検索連動型は、特定のキーワードで検索しているユーザーに向けて広告を表示するので、購入意欲の高いユーザーにアプローチすることができます。
ニーズが顕在化しているため、コンバージョン率が高くなる傾向があります。
その反面、自社の商品やサービスをまだ知らない等の潜在層のユーザーにアプローチすることができません。
コンテンツ連動型では、ユーザーにとって、そのときの関心事でない広告が表示されるため、検索連動に比べて、コンバージョン率は低くなります。
しかし、まだ自社の商品・サービスを知らない「潜在ユーザー」にアプローチ出来ると考えれば、メリットとなります。
ただし、広告のコンテンツをかなり工夫する必要があります。
興味のない人の関心を引くための広告クリエイティブでなければ、スルーされるだけでしょう。
ただ、さきほども書いたように、コンテンツ連動型には「リマーケティング」という機能があり、一度自社のサイトに訪れたユーザーを追跡して、広告を表示することが出来ます。
つまり、何度も何度も広告に触れてもらうことができます。
これを、ユーザーが「うざい」と感じるか、「あれ、なんか見たことあるな~、ちょっと見てみようか」と感じるかは、広告クリエイティブ次第でしょう。
コンテンツ連動型広告と検索連動型広告は上記のような違いがあります。
リスティング広告のデメリット
少額から始められるリスティング広告は、リスクも低く、始めるハードルも低いというメリットがありますが、もちろんデメリットもあります。
大きく3つのデメリットが考えられます。
①人気キーワードは入札単価が高騰する
②運用コストがかかる
③継続的に広告費がかかる
①人気キーワードは入札単価が高騰する
リスティング広告はキーワードをオークション形式で入札していくので、人気キーワードは単価が高騰します。
人気キーワードとは、検索ボリュームが大きいキーワードというよりは、購買に近いキーワードです。
例えば、「コラーゲンサプリ 飲み方」というキーワードと「コラーゲンサプリ 通販」というキーワードでは、コンバージョンする可能性が全く違います。
「コラーゲンサプリ 飲み方」というキーワードは、すでにコラーゲンサプリを購入した人が検索するキーワードであると考えられます。
このキーワードをリスティング広告にかける人はいないと思いますが、極端にいうとこういうことです。
購入までの距離が近いキーワード(物販であれば、○○購入のようなキーワード)であれば、検索ボリュームが小さくとも人気キーワードとなります。
また、今はそれほど単価の高くないキーワードでも、いずれライバルが参入してきます。
なぜなら、ライバルもコンバージョンを獲得できるキーワードを常にリサーチしているからです。
ライバルが参入してくると、突然クリック単価が倍になるということも珍しいことではありません。
②運用コストがかかる
リスティング広告は、ターゲットを絞って配信できます。
しかし、どれだけクリックされても、広告の目的を達成できなければ意味がありません。
広告の目的とは、商品の購入・サービスへの問い合わせ・リスト獲得などです。
広告がクリックされているにも関わらず、目的を達成できていないとしたら、キーワードの見直し、広告文の見直し、飛び先のLPの見直しなど、仮説⇒検証を繰り返して最適化していく運用コストがかかります。
最近はAIにキーワード選定させることもできますが、それで最適化できるわけではありません。
AIはキーワード選定はできますが、仮説と検証を自動化できるわけではありません。
運用の手間は必ずかかります。
③継続的に広告費がかかる
これはSEOと比較してのデメリットとなります。
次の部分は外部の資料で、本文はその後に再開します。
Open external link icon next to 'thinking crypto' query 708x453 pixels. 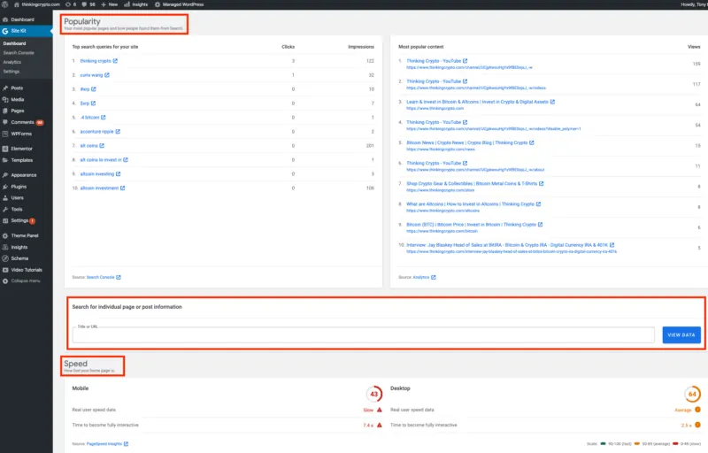[x=116, y=61]
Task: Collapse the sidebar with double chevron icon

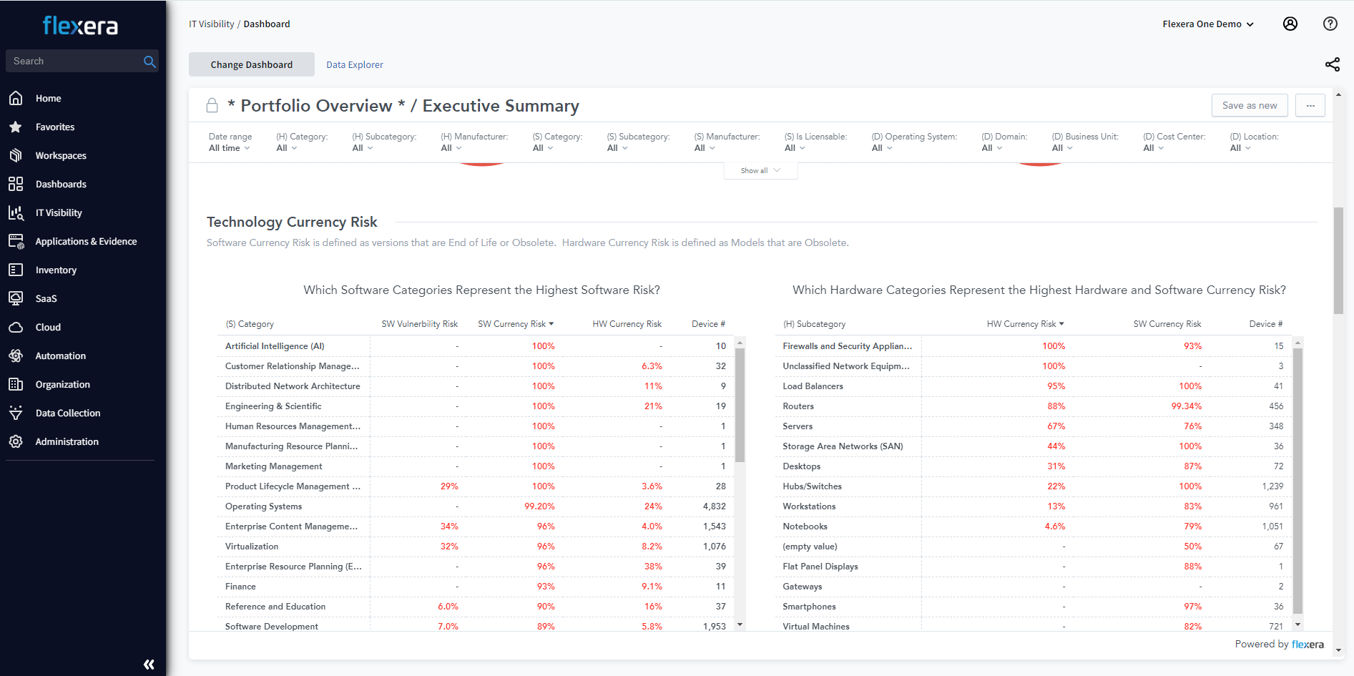Action: [x=149, y=664]
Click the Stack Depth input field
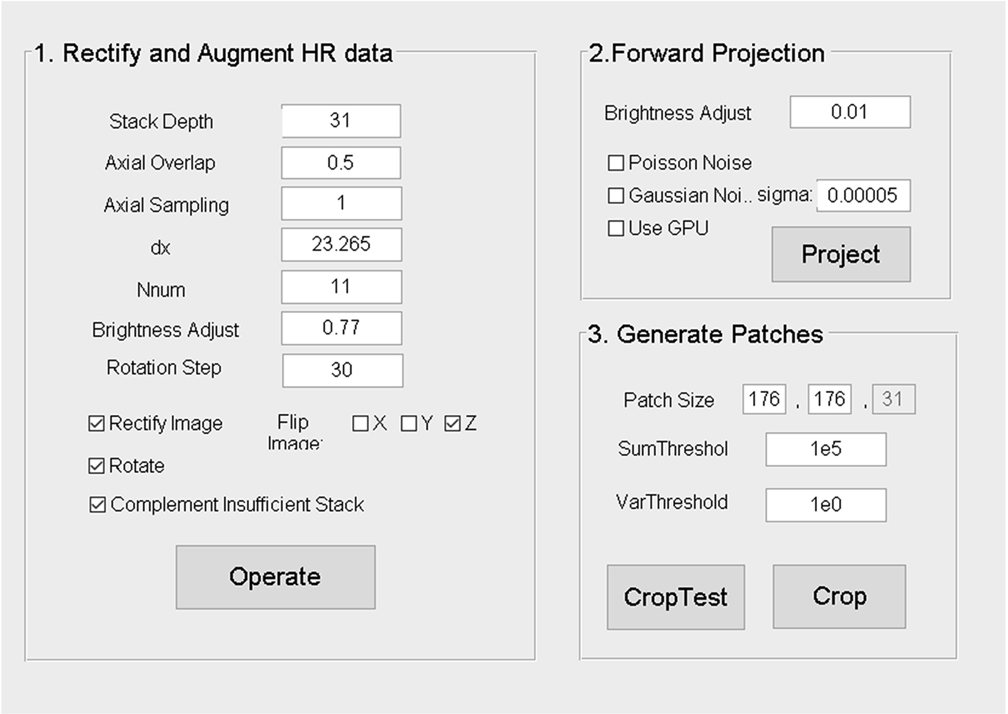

当たり前のことですが、広告を出稿するのですから、継続的に広告費がかかります。
リスティング広告のみに頼っている場合、広告出稿を止めたら、売上も下落します。
検索結果への表示という点で考えると、SEOで上位表示させれば、毎日メンテナンスしなくても、ある程度はアクセスを維持できます。
特に企業ドメインであれば、最近は大きく順位が下がるということは少なくなっています。
上位表示させるまでの時間とコストはかかりますが、一度上位表示させれば、メンテナンスコストはそれほどかかりません。
リスティング広告は、設定した予算を消化すれば表示されなくなりますので、常に検索結果に表示されるには、継続的に広告費用がかかることになります。
リスティング広告のメリット
今度はリスティング広告のメリットを見ていきます。
1.ニーズが顕在化した層=買う気のある層にアプローチできる
検索キーワードには、検索動機が表れています。
「鬼滅の刃 全巻」と検索する人は、鬼滅の刃を全巻大人買いしたいという買う気マンマンの人です。
そのような顕在化しているニーズに対して、広告を出せば、買ってもらえる確率は高くなります。
リスティング広告は”広告”というより”個告”に近いイメージです。
これが、コンテンツ連動型(ディスプレイ)広告や、Facebook広告と違うところです。
リスティング広告は検索キーワードの設定次第でニーズが顕在化しているユーザーへ効率的にアプローチできるので、すぐに売上につながりやすいというメリットがあります。
2.状況をリアルタイムで確認できる
GoogleもYahoo!も、管理画面からリアルタイムの現状を把握することができます。
キーワードごとのクリック数やクリック率、インプレッション数やコンバージョン率など詳細まで確認することができるので、PDCAを高速で回すことができます。
逆にしっかり運用しないと、広告費の無駄遣いとなってしまいます。
3.広告出稿まで早い
これはリスティング広告だけに限ったメリットではありませんが、インターネット広告は出稿までが早いというメリットがあります。
広告出そう! と思ったその日に出稿することができます。
早ければ1~2時間で広告を配信できます。
テレビCMや新聞広告、雑誌広告ではそうはいきません。
4.SEOより圧倒的に早く効果が出る
SEOでオーガニック検索からアクセスを集めるには、最低でも半年~1年間はかかります。
これに対しリスティング広告は適切に運用すれば短期間で成果を上げることができます。
SEOでアクセスを集める施策をコツコツとやりながら、リスティングも併用するのが中長期的には最もコストパフォーマンスが高くなります。
オーガニック検索からの流入が増えてくれば、広告費用を少しずつ削っていくことができます。
5.すぐに停止できる
はじめるのもすぐに始められますが、止めるのを一瞬でできます。
うーん、ちょっとCPA悪いなー、広告文とLPを変えよう! と思ったときには、すぐに止めて、改善を加え、再度出稿するということが簡単にできます。
6.気軽に始められる
テレビCMや新聞・雑誌といった媒体に広告を出す際は、1回数百万~数千万円といった広告費を覚悟しなければなりません。
リスティング広告なら数千円の予算からスタートすることができるので、気軽に始めることができます。
失敗しても大きな打撃にはならない範囲ではじめて、最適化しながら、広告費を増やしくというふうに、リスク管理もしやすいです。
7.費用対効果の検証が容易
これもリスティング広告に限ったことではありませんが、アナログ媒体への広告出稿は費用対効果の検証がやりにくいです。
新聞広告を見て買ってくれたのかどうかは、計測が難しいと言えます。
リスティング広告は様々な指標で費用対効果を検証することができます。